После прослушивания меня приняли. Чтобы попасть в послевоенное здание Чатемской школы, нужно было подняться по лестнице из пяти каменных ступенек, открыть двустворчатую дверь и войти в маленький вестибюль с кабинетом по левую сторону, который занимала та самая высокая дама с желтым блокнотом. За кабинетом Кэролайн Фишер находилась просторная комната, которая во времена Эдит Уортон была, скорее всего, светским салоном, а теперь стала концертной залой. На следующих двух этажах располагались кабинеты преподавателей с роялем в каждом, а последние два этажа были разделены на крохотные комнатушки, где ученики упражнялись на пианино, — возможно, когда-то это были комнаты слуг.
Вера Маурина-Пресс — мадам Пресс — практически не поддавалась описанию. Она была не просто легендарным педагогом, о чем я узнал впоследствии (во времена Эвелин ее еще там не было), но и урожденной россиянкой, ученицей самого Ферруччо Бузони. Пресс училась у него в Санкт-Петербурге, а потом, когда он эмигрировал, последовала за ним в Берлин. Американский композитор Мортон Фельдман, родившийся на несколько лет позже Эвелин и, как и я, выросший в Бруклине, стал учеником Пресс примерно в одно время со мной, а когда в 1970 году она умерла в возрасте девяноста лет, он написал в память о ней панегирический ансамбль для духовых инструментов под названием «Мадам Пресс умерла на прошлой неделе в возрасте девяноста лет», — этим произведением любит дирижировать видный оперный композитор Америки Джон Адамс. По словам Фельдмана, мадам Пресс привила ему «глубокое чувство музыки, а не просто музыкальное мастерство». Фельдману было четырнадцать, когда его отец, еврейский эмигрант из Киева, который в отличие от Чезара с его дорогими шубами шил детские пальто, взял мальчика с собой на дебютное выступление Эвелин в Таун-холле, имевшее место, как мы увидим, в 1939 году.
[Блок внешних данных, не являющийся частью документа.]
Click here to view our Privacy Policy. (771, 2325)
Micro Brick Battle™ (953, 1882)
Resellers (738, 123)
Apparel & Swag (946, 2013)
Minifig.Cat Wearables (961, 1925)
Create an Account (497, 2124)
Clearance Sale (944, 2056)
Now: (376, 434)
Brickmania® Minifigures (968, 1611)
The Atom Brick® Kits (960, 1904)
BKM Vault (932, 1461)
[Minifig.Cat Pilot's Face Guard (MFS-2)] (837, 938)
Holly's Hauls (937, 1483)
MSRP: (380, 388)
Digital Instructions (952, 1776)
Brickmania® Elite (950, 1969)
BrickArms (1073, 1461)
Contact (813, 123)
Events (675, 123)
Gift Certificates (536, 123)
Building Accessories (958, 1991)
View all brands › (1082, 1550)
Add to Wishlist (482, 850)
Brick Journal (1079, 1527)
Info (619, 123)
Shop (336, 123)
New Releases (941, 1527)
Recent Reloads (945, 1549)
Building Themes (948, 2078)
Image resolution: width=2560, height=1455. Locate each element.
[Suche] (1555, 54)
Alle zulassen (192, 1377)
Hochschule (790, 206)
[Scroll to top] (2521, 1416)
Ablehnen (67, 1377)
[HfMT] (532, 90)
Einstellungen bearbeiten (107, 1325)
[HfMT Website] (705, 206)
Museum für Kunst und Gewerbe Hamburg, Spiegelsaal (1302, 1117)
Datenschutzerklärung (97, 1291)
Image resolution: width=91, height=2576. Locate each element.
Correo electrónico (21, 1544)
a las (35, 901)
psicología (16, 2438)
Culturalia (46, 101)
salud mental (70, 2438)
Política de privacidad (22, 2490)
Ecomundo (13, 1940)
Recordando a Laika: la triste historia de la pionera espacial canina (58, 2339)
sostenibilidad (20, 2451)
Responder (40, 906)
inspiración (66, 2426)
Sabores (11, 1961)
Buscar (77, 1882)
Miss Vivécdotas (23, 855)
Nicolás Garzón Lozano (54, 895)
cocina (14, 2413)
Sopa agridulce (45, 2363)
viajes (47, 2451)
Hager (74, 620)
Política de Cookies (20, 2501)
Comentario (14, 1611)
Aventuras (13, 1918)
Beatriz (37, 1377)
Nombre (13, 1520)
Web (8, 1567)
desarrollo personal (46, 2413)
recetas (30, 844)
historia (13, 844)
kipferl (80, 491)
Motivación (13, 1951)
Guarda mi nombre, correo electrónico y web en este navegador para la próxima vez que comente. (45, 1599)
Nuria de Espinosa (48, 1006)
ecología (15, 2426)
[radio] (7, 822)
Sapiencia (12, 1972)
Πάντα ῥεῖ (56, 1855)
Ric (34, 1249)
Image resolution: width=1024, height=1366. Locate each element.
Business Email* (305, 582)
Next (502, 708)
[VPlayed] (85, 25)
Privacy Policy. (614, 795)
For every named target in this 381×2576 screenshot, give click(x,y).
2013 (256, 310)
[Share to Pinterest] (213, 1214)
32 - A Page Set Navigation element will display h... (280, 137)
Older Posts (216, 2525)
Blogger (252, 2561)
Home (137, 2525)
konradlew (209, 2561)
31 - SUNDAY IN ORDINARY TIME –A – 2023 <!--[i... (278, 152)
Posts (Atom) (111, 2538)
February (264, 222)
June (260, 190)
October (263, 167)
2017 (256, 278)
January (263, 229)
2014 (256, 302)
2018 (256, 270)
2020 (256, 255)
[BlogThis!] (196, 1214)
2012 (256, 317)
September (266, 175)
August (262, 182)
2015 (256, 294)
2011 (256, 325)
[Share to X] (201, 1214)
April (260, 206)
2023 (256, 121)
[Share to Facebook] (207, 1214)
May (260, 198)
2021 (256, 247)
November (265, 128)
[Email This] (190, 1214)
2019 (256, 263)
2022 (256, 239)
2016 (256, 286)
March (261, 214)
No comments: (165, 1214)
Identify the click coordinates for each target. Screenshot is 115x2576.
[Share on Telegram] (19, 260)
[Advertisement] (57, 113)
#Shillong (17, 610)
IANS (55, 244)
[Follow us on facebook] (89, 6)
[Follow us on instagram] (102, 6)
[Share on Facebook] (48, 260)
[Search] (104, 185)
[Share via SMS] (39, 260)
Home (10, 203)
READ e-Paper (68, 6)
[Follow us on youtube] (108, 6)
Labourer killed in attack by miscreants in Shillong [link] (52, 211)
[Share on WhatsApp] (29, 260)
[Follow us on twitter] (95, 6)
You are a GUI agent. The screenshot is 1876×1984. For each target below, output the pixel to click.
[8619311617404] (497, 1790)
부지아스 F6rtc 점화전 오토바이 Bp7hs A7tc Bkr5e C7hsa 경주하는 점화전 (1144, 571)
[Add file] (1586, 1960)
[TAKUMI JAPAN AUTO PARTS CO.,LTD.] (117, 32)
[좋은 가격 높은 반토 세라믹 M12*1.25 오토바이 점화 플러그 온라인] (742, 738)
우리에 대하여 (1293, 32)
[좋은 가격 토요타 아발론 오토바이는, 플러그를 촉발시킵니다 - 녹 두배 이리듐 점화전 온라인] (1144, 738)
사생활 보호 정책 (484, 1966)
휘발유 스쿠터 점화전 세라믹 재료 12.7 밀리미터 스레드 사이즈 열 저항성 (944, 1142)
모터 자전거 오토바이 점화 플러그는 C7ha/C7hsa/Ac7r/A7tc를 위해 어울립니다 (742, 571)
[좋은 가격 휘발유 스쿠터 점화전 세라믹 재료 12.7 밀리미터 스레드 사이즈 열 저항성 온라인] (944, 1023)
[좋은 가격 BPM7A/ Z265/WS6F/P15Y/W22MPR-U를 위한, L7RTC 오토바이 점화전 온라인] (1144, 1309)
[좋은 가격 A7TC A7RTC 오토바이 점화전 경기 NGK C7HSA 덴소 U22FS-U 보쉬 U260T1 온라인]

Переместимся в 1949 год, за полгода до катастрофы с виолончелью: моя мать, наслушавшись моих еженедельных рассказов о занятиях с мадам Пресс, дала ей прозвище Древнее Вместилище Ужаса. Пресс с ее ломкими белыми волосами в кудряшках, длинным, словно приклеенным, орлиным носом, длинными высохшими пальцами, которые будто предвещали смерть, и скрежещущим замогильным голосом казалась мне столетней старухой. Она была полной противоположностью миссис Оноре — никогда не улыбалась и не хвалила меня. На втором занятии она сказала, что я неправильно держу руки и протянула собственную правую, чтобы показать, как надо. Ее рука в больших голубых венах была ледяной, словно рука мертвеца, хватающая мою пухлую детскую ладошку. Затем Пресс отстранилась, когда будто собиралась шлепнуть меня, но раздумала. Она положила мне по монетке на каждый палец, чтобы запястье во время игры не двигалось, и проскрежетала, что я не научусь хорошо играть, если монетки не останутся на месте. А если они упадут, пригрозила в качестве следующего испытания обмотать мне пальцы бинтами.